A CI job runs mypy --strict tests/ and pyright tests/ against an import ruvector to catch stub regressions.

Source layout

crates/ruvector-py/
  Cargo.toml          # crate-type = ["cdylib"], pyo3 + numpy + pyo3-asyncio
  pyproject.toml      # maturin backend; cibuildwheel config; project metadata
  README.md           # short — links to docs/sdk
  src/
    lib.rs            # PyModule init, re-exports each submodule
    rabitq.rs         # M1
    rulake.rs         # M2
    embed.rs          # M3
    a2a.rs            # M4
    error.rs          # exception hierarchy
    runtime.rs        # the singleton tokio runtime
  python/ruvector/
    __init__.py       # re-exports from the compiled module + small pure-Py helpers
    __init__.pyi      # hand-written stubs
    py.typed          # marker so mypy/pyright recognize stubs
  tests/              # pytest, runs against the installed wheel
  benches/            # asv (airspeed-velocity) over identical workloads to Rust criterion

The python/ruvector/__init__.py re-export pattern lets us add pure-Python helpers (e.g. dataclasses for config) without forcing them through the extension boundary.

What this strategy explicitly does NOT do

  • Does not wrap every workspace crate.

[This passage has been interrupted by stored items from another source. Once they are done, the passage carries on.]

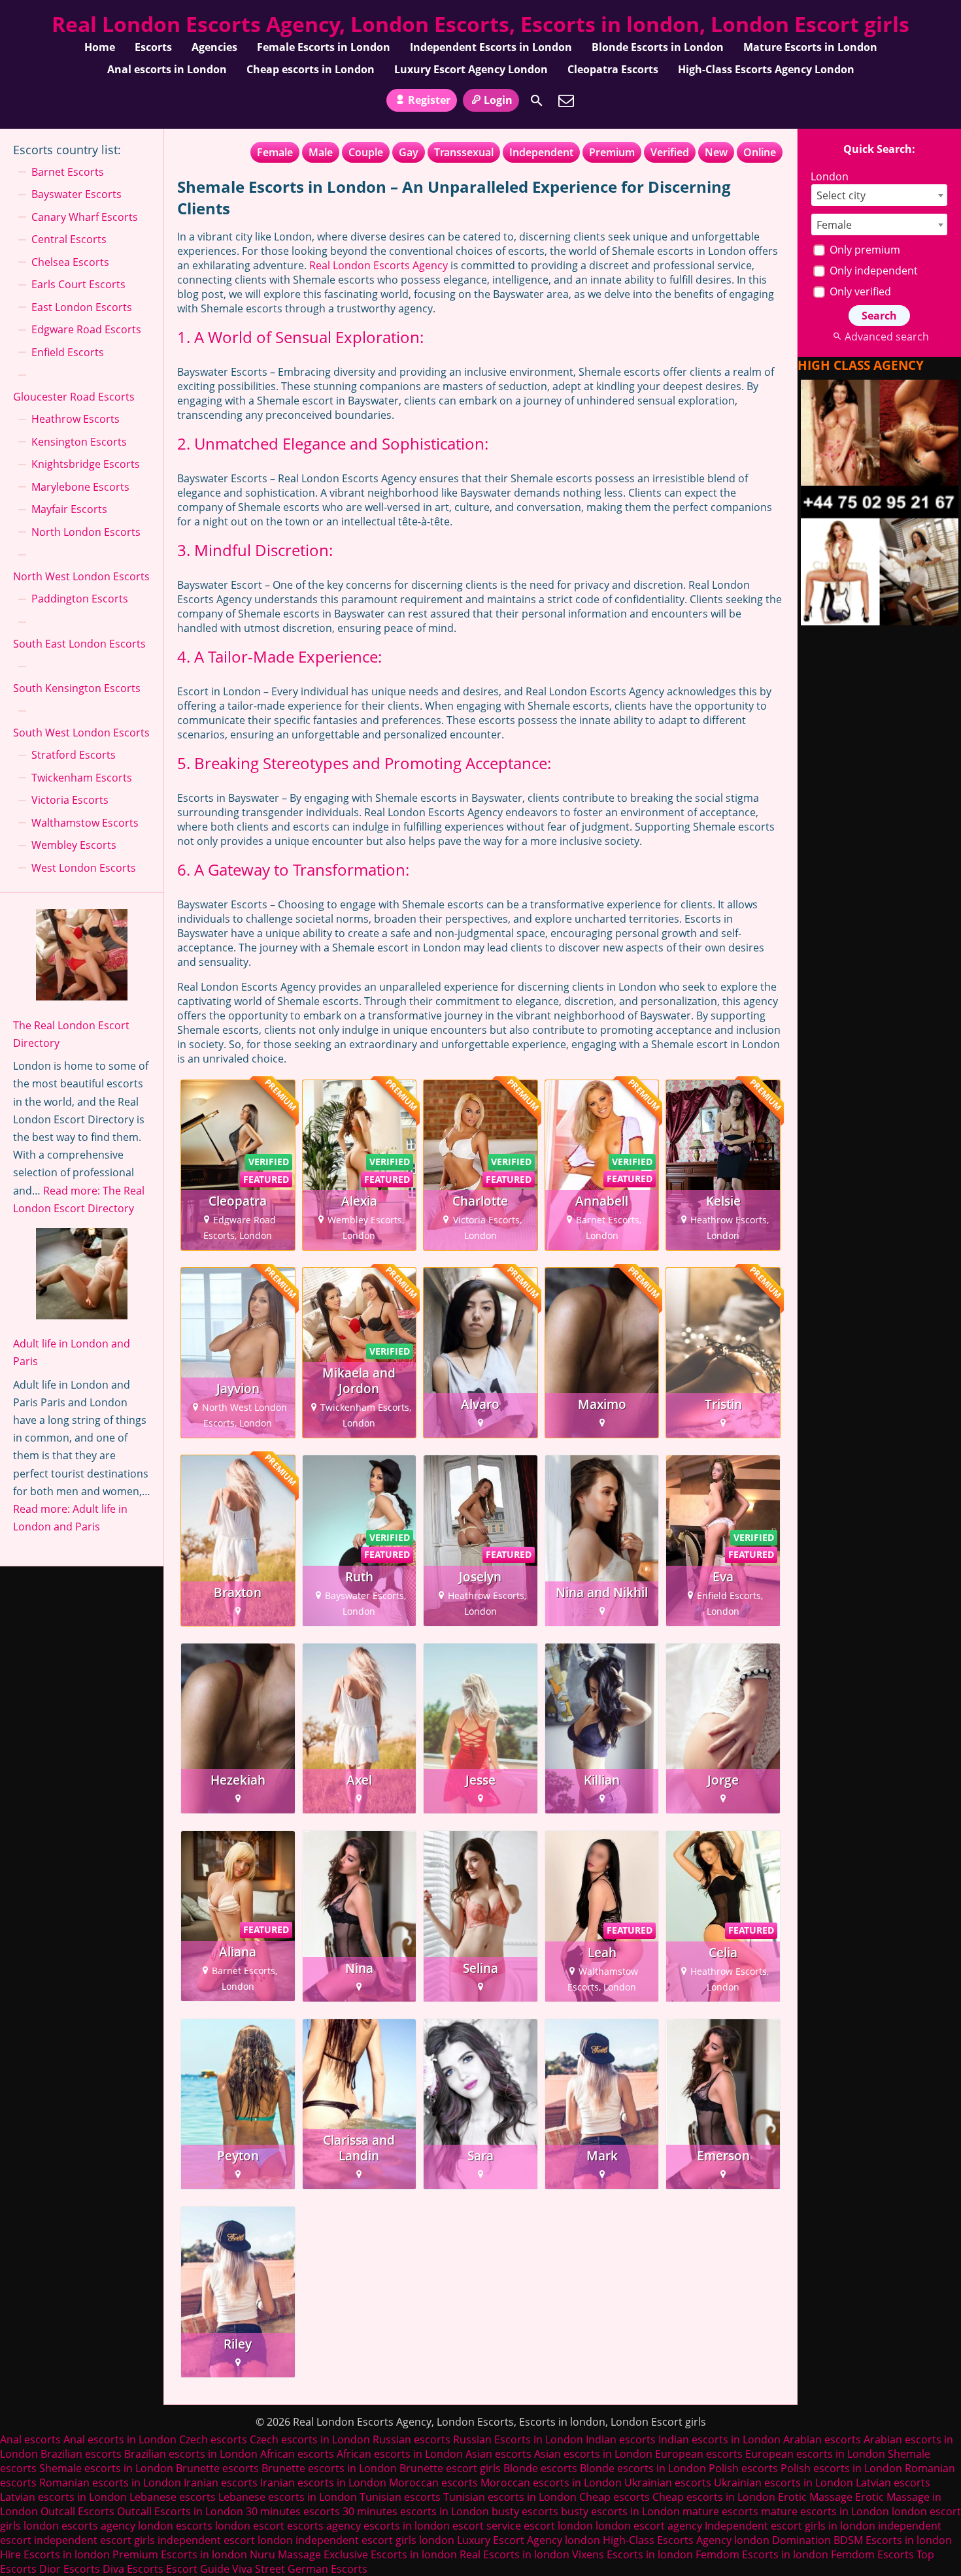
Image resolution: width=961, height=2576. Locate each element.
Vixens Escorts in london (632, 2554)
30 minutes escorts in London (416, 2511)
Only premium (863, 249)
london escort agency (649, 2525)
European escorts (699, 2454)
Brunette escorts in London (329, 2468)
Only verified (859, 291)
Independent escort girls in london (790, 2525)
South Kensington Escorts (77, 688)
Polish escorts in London (841, 2468)
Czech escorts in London (310, 2439)
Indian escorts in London (719, 2439)
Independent (541, 152)
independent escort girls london (374, 2540)
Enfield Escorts (67, 352)
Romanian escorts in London (110, 2482)
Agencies (214, 47)
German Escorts (327, 2569)
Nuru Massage (285, 2554)
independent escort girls (94, 2540)
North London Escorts (86, 532)
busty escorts (525, 2511)
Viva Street (258, 2569)
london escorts (175, 2525)
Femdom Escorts (872, 2554)
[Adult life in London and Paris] (81, 1276)
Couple (365, 152)
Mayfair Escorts (69, 509)
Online (759, 152)
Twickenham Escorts (81, 777)
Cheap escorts (614, 2497)
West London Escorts (83, 868)
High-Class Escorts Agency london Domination (717, 2540)
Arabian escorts (822, 2439)
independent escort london (225, 2540)
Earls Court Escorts (78, 284)
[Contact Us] (566, 100)
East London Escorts (81, 307)
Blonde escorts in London (643, 2468)
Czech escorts (213, 2439)
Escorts (153, 47)
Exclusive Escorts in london (390, 2554)
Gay (408, 152)
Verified (669, 152)
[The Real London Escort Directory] (81, 957)
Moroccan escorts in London (551, 2482)
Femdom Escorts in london (762, 2554)
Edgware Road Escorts (86, 329)
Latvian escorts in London (63, 2497)
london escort (249, 2525)
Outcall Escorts (77, 2511)
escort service (486, 2525)
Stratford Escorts (73, 755)
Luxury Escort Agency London (471, 69)
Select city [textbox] (841, 195)
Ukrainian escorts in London (783, 2482)
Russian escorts (411, 2439)
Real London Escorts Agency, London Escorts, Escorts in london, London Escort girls (480, 24)
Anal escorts (30, 2439)
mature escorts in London (825, 2511)
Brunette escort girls (450, 2468)
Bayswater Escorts (76, 194)
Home (99, 47)
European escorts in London (815, 2454)
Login (498, 100)
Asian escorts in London (593, 2454)
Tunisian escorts (400, 2497)
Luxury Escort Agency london (528, 2540)
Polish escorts (745, 2468)
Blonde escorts (540, 2468)
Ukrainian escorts (667, 2482)
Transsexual (464, 152)
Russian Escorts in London (518, 2439)
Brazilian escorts (82, 2454)
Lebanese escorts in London (287, 2497)
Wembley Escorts (73, 845)
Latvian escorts (893, 2482)
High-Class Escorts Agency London (766, 69)
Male (321, 152)
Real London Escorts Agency (378, 265)
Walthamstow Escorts (85, 823)
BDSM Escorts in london (893, 2540)
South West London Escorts (81, 732)
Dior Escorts (69, 2569)
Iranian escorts (221, 2482)
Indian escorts (621, 2439)
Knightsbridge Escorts (85, 464)
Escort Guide (197, 2569)
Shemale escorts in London (106, 2468)
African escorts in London (400, 2454)
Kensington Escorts (79, 442)
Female (275, 152)
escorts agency (324, 2525)
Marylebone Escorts (80, 487)
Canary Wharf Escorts (84, 217)
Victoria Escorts (70, 800)
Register (429, 100)
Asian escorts (498, 2454)
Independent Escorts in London (491, 47)
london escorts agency (79, 2525)
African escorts (297, 2454)
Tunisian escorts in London (510, 2497)
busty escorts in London (620, 2511)
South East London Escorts (79, 643)
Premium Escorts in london (179, 2554)
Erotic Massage (815, 2497)
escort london (558, 2525)
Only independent (872, 270)
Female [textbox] (834, 225)
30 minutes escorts (293, 2511)
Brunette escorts (217, 2468)
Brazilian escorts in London (191, 2454)
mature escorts (720, 2511)
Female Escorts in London (323, 47)
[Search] (536, 100)
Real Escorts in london (514, 2554)
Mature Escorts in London (810, 47)
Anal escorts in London (167, 69)
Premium (612, 152)
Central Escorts (69, 239)
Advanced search (886, 336)
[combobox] (879, 195)
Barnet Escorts (67, 172)
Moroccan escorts (433, 2482)
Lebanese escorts (172, 2497)
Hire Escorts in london (55, 2554)
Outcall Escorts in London (180, 2511)
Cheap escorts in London (310, 69)
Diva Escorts (133, 2569)
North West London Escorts (81, 576)
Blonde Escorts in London (658, 47)
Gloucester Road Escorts (74, 396)
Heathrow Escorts (75, 419)
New (716, 152)
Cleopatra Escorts (612, 69)
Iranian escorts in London (323, 2482)
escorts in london (406, 2525)
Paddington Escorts (79, 598)
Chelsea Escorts (70, 262)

We pick four crates over four milestones; everything else stays Rust-only.
  • Does not try to be a Pythonic vector DB framework (chromadb, weaviate, qdrant). We are a thin, fast, typed binding to a specific Rust stack.
  • Does not vendor models. The embedder downloads weights from HuggingFace at first use, the same way ruvector-cnn does in Rust.
  • Does not provide an asyncio-only API. Sync siblings always exist for non-network calls.